• _Work task_:
Beginning at the line that contains "Instruction: Click Program" and finishing at the line that contains "Given: Toggle the", output the data below exactly. Include both end lines and no pictures.

Collected data:
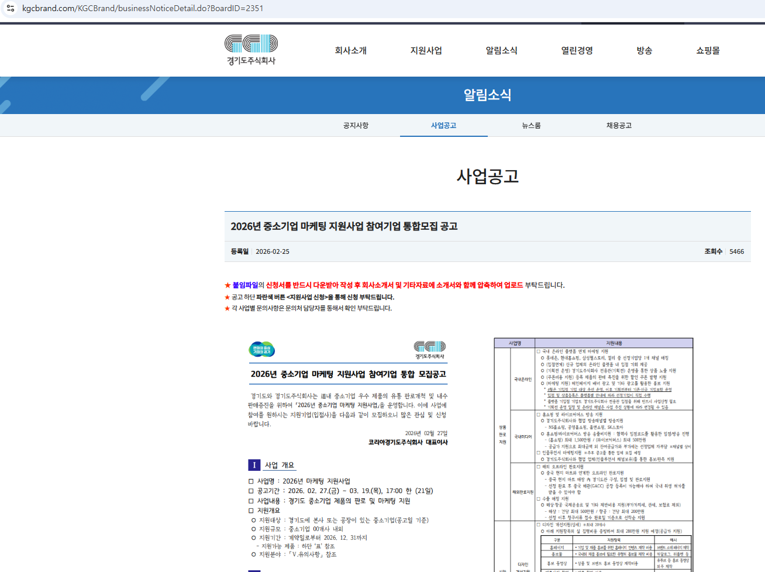Go to the 열린경영 menu
The width and height of the screenshot is (765, 572).
tap(577, 51)
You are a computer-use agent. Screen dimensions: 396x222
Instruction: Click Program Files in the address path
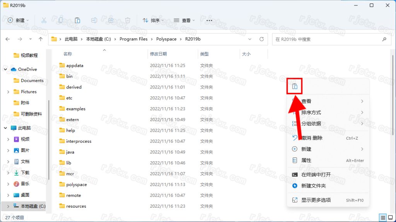133,39
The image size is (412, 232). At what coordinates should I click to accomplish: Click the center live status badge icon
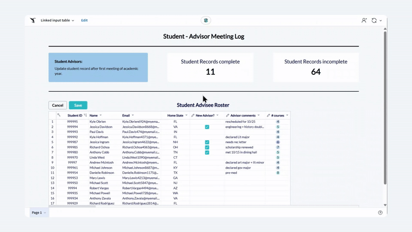click(206, 20)
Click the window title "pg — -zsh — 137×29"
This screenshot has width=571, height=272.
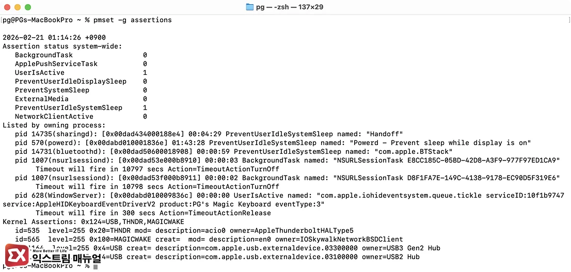290,7
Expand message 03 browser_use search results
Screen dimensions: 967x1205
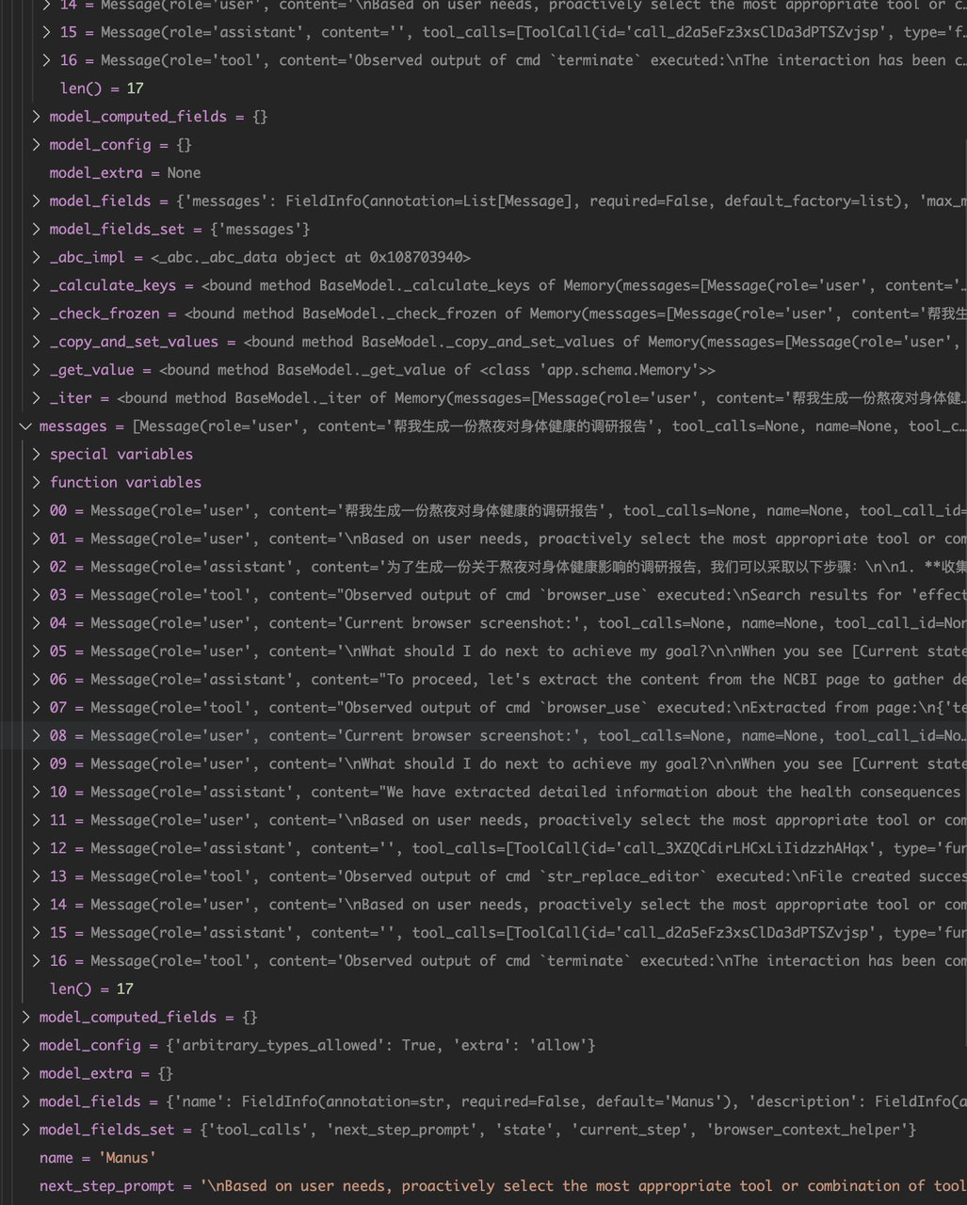coord(37,596)
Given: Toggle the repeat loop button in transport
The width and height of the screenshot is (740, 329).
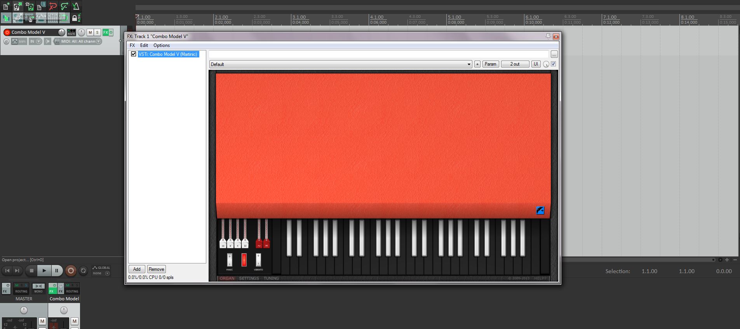Looking at the screenshot, I should tap(83, 270).
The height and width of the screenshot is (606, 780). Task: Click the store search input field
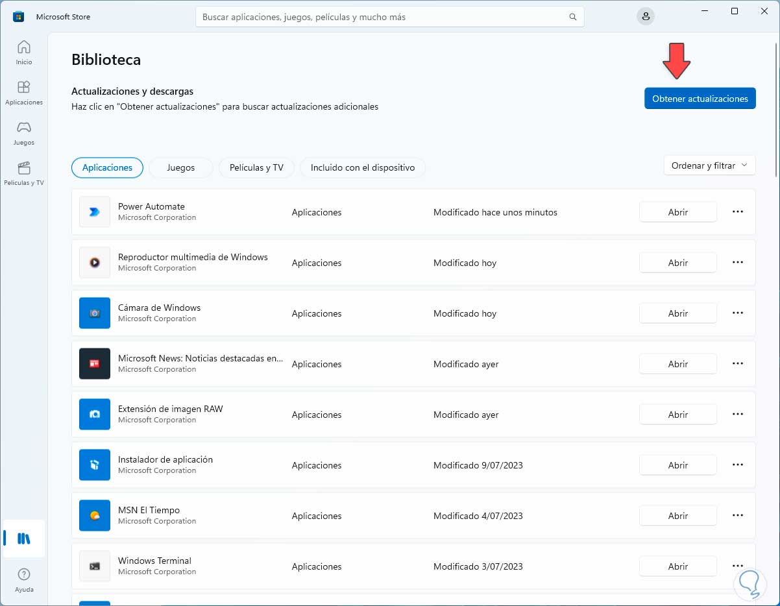[x=383, y=17]
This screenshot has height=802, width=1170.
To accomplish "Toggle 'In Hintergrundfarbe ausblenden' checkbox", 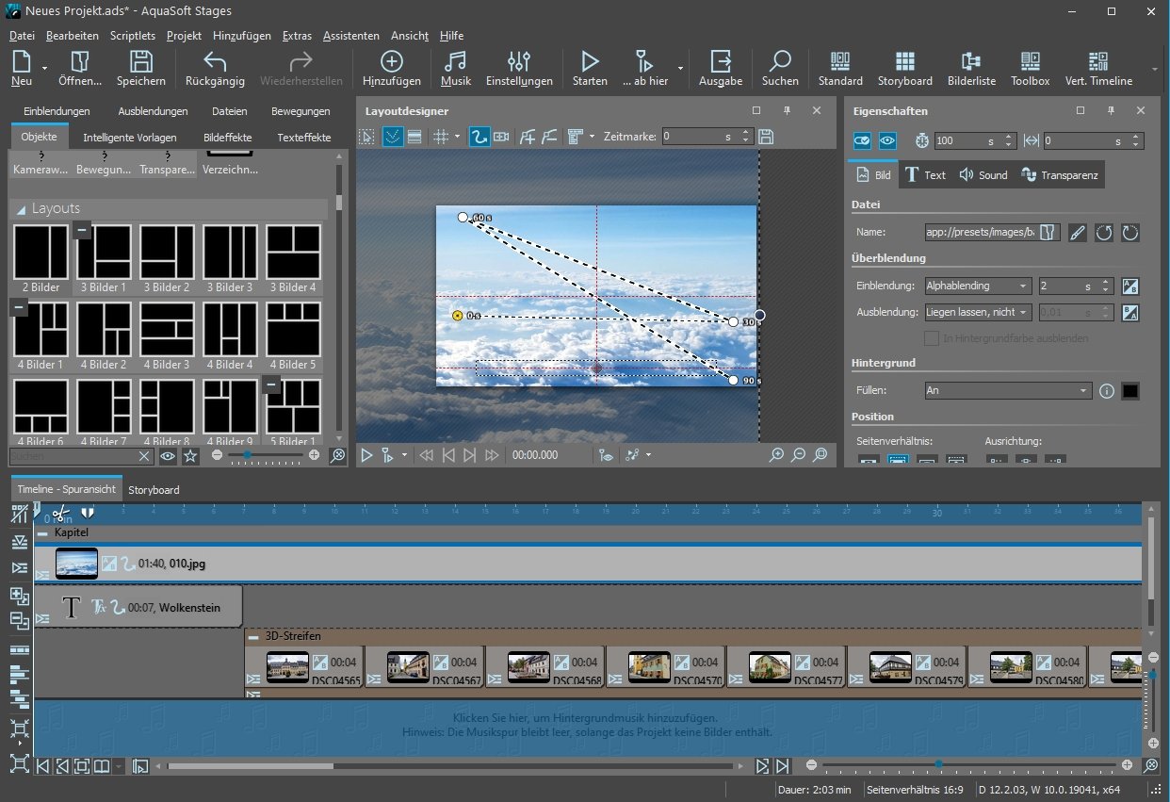I will pos(932,338).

• _Exercise response_:
Instruction: Click Program Files in the address path
133,39
The image size is (412, 232). At what coordinates should I click to accomplish: Click the center live status badge icon
click(206, 20)
Click the window title "pg — -zsh — 137×29"
This screenshot has width=571, height=272.
290,7
Expand message 03 browser_use search results
Screen dimensions: 967x1205
coord(37,596)
Given: Toggle the repeat loop button in transport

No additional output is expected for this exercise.